The launch comes on the heels of AkoFresh’s recent accolade as the Most Innovative Development Project (MIDP) 2024 by the Global Development Network (Global Development Network).

Founder and CEO of AkoFresh, Mathias Charles Yabe, emphasised the significance of the initiative, highlighting its role in improving flexibility and accessibility for farmers to minimise losses.

“This mobile trailer allows us to meet farmers where they are and reduce losses at the most critical moments,” he noted.

The Accra-based agritech social enterprise is dedicated to combating post-harvest crop losses among smallholder farmers in Ghana and West Africa.

The company has successfully extended the shelf life of perishable produce from 3–5 days to up to 21 days through the use of solar-powered, off-grid cold storage technology.

This advancement provides farmers with more time to sell, increased incomes, and reduced food waste.

Mr Yabe noted the worrying impact of infrastructural deficiencies in Ghana and across sub-Saharan Africa, where farmers continue to lose significant portions of their produce.

“Despite producing enough food to feed communities, smallholder farmers in Ghana and across sub-Saharan Africa face a paradox: they lose between 40 to 60 per cent of perishable crops such as tomatoes, peppers, and leafy vegetables due to spoilage before reaching markets,” he said.

He stressed that this challenge is not due to production failures but infrastructure gaps.

“This is not due to production failures but infrastructure deficiencies. The lack of affordable, accessible cold storage means that produce harvested in the morning can become unsaleable by evening,” he added.

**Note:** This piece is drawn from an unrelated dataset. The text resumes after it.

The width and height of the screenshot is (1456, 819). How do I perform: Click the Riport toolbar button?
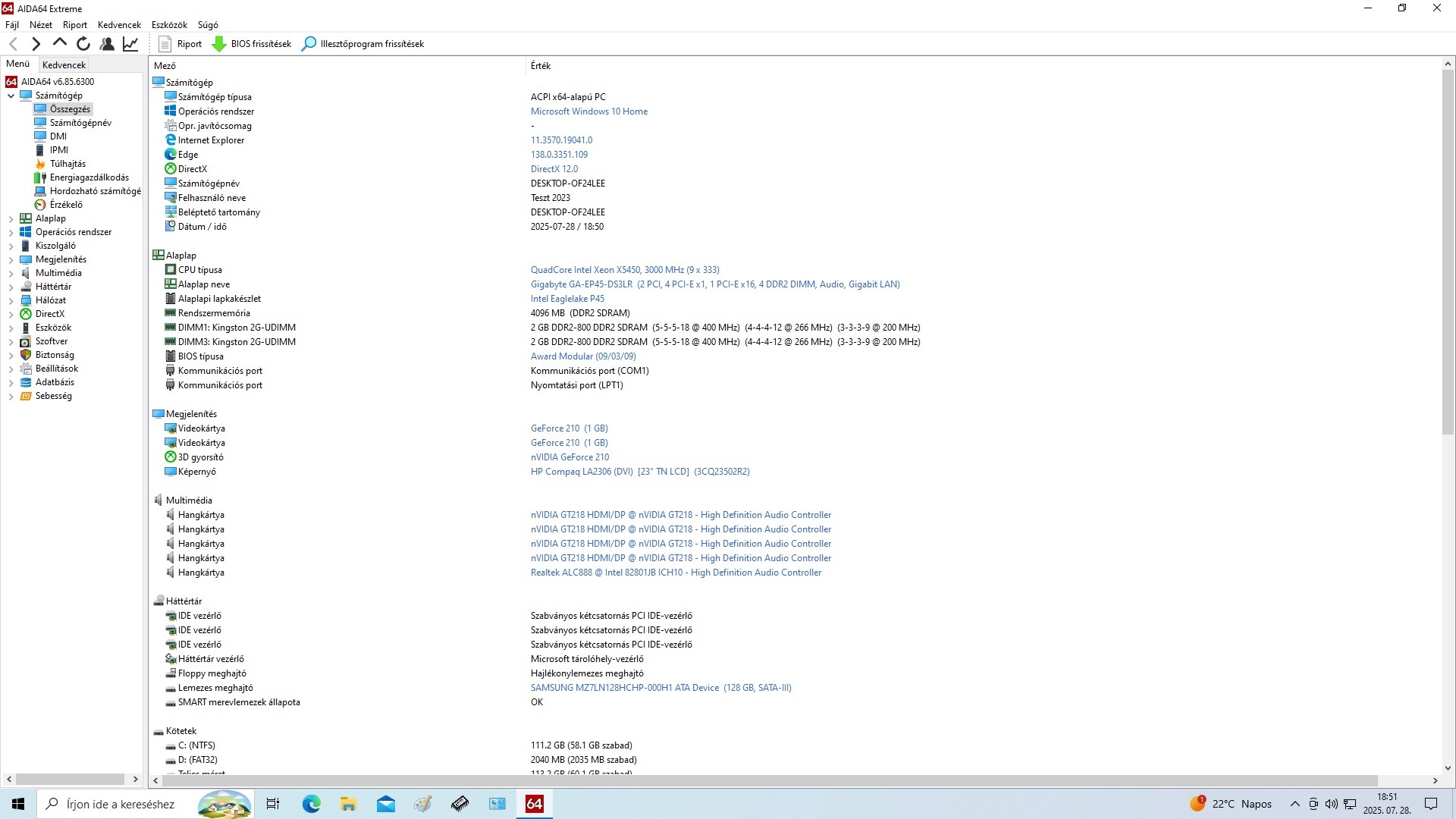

AkoFresh says its innovations have helped extend shelf life, reduce waste, empower farmers with stronger bargaining power, and contribute to a more stable food supply.

To date, the organisation has impacted over 10,000 people, reduced food waste emissions, and increased farmer incomes by up to 40 per cent.

The project has received support from the Global Development Network and the Ministry of Finance, Government of Japan, under the Global Development Awards Competition.